The gossip question becomes more directly relevant in the sections about Phoebe Phelps, supposedly Amis’s most significant pre-first-marriage girlfriend, and the most active, least adequately realised character in Inside Story. Young Martin meets Phoebe on a London street. She’s using a callbox. He stops and asks her out. She invites him over to her place. He’s in his late twenties, she’s in her late thirties. He’s a litterateur, she’s a businesswoman. He’s sexually obsessed with her. She frequently denies him sexual satisfaction. It turns out that Phoebe was sexually abused as a child by a predatory Catholic priest. The relationship dribbles on for years.

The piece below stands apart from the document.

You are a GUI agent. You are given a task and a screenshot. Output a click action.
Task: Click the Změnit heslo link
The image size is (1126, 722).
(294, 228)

As relationships go, it’s unpleasant. It’s certainly unpleasant to read about. Phoebe – who closely resembles the other traumatised femme fatale characters who have appeared in Amis’s fiction (Ursula in Success, Selina Street in Money, Nicola Six in London Fields, Cora Susan in Yellow Dog) – is indirectly presented as a sort of Rosebud or Rosetta Stone: the original of Nicola and her epigones. But the process of fictionalisation has been at work, meaning that we are stuck, not just with the gossip question (that’s shocking; but why am I reading about it?) but with the autofiction question (is Phoebe Phelps real?). Reading these pages, I found myself Googling “Phoebe Phelps”, and ended up reading a Daily Mail article written by a woman who claimed that Amis had been stealing details of her life for his fiction for years. It’s difficult to respond warmly to coyness on the page. Coyness violates the suspension of disbelief in fiction just as surely as it undermines our faith in a memoirist. The worst autofiction, archly mingling the true and the fake, serenely ignores this fact, driving us, ultimately, off the page and into the world, where no writer should willingly send us.

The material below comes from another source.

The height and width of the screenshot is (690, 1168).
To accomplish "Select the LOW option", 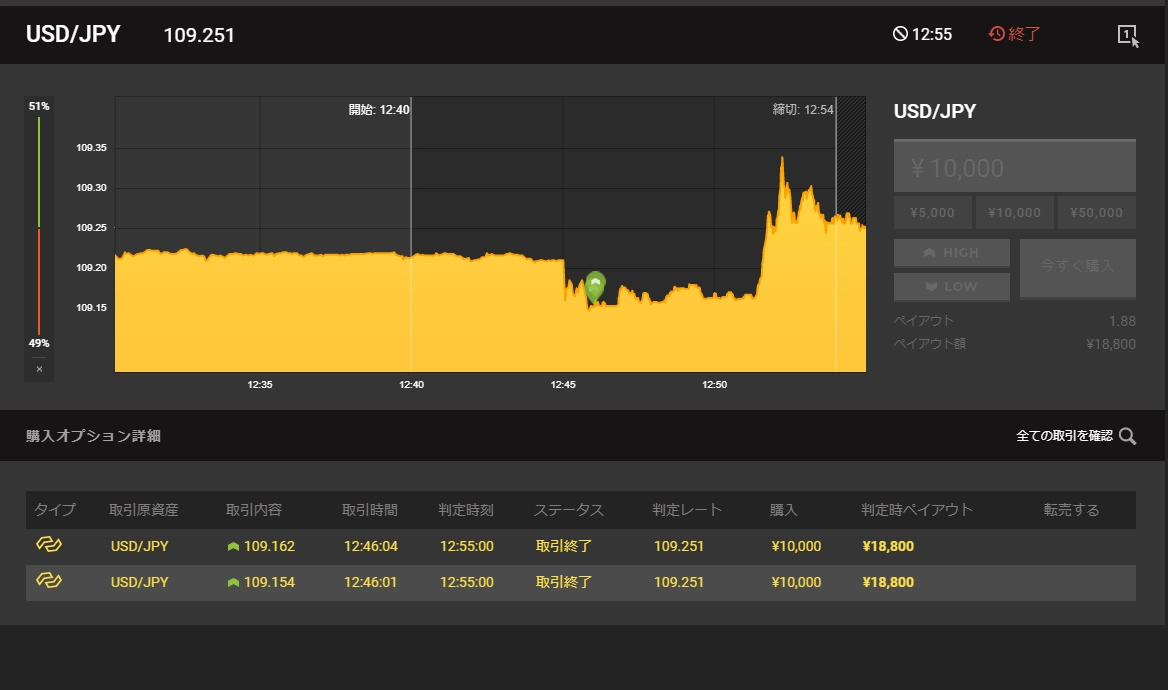I will point(951,287).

By introducing the idea that Amis, during his formative years, had a long and painful affair with a woman who turned out to have been sexually abused as a child, Inside Story aims to offer a sort of key to the Amis oeuvre: look, this is what I’ve been writing about, all this time. Alas, we already knew, from Yellow Dog, that Amis’s habitual tone of seigneurial comic burlesque is hopelessly inadequate to the subject of child sexual abuse. The Phoebe Phelps sections of Inside Story – she reappears on September 12th, 2001 with a letter in which she claims to have slept with Kingsley and in which she furthermore suggests that Martin’s real father is Philip Larkin – suffer from the same problems as the “Pulc” section. The attempt at intimacy – and I mean lecteurial intimacy, intimacy with the reader – runs aground on the rocks of mismanagement of tone. The Phoebe Phelps plotline, like most of the other plotlines, ends with a footnote and a late revelation: during the years in which she was seeing young Martin, Phoebe was secretly running an escort agency. The joke is on Martin. I think.

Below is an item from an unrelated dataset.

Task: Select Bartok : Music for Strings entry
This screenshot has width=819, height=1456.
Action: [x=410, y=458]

Nonetheless. “Each man has his own batch of poems,” says Herzog, in Saul Bellow’s Herzog (1963). What this means, of course, is that it is foolish to arraign us for returning, again and again, to the assorted chunks of memory and intuited truth that seem to us to constitute our lives (and that seem to a writer to constitute, inescapably, his or her material). Or, as Pnin puts it in Vladimir Nabokov’s Pnin (1957): “You too will recollect the past with interest when old.” What is Inside Story? A novel? A memoir? Perhaps it’s simply an anthology – autumnal, summative – of Martin Amis’s poems. Hence the recycling. Hence the gossip. Hence the occasional lapses into clammy oversharing. He always repays reading, even when he gets it wrong. Nearing the end of Inside Story’s 522 pages, I found that I would have been happy to find another 522 pages awaiting me. I was reminded of what the phrase “a good writer” means: not just someone who gives pleasure on a line-by-line basis (and who gives more pleasure than Amis?), but someone whose books are worth thinking about. Inside Story is worth thinking about. A book by Amis always is.

You may be wondering about my toothache. It’s bad news, I’m afraid: I need a root canal. Perhaps I’ll reread the orthodontic sections of Experience before I submit to the chair and the needle. If you have to go through an ordeal, I’ve found, it’s always good to hear from a friend who’s been through it too.


Kevin Power’s new novel, White City, will be published by Scribner UK in April 2021.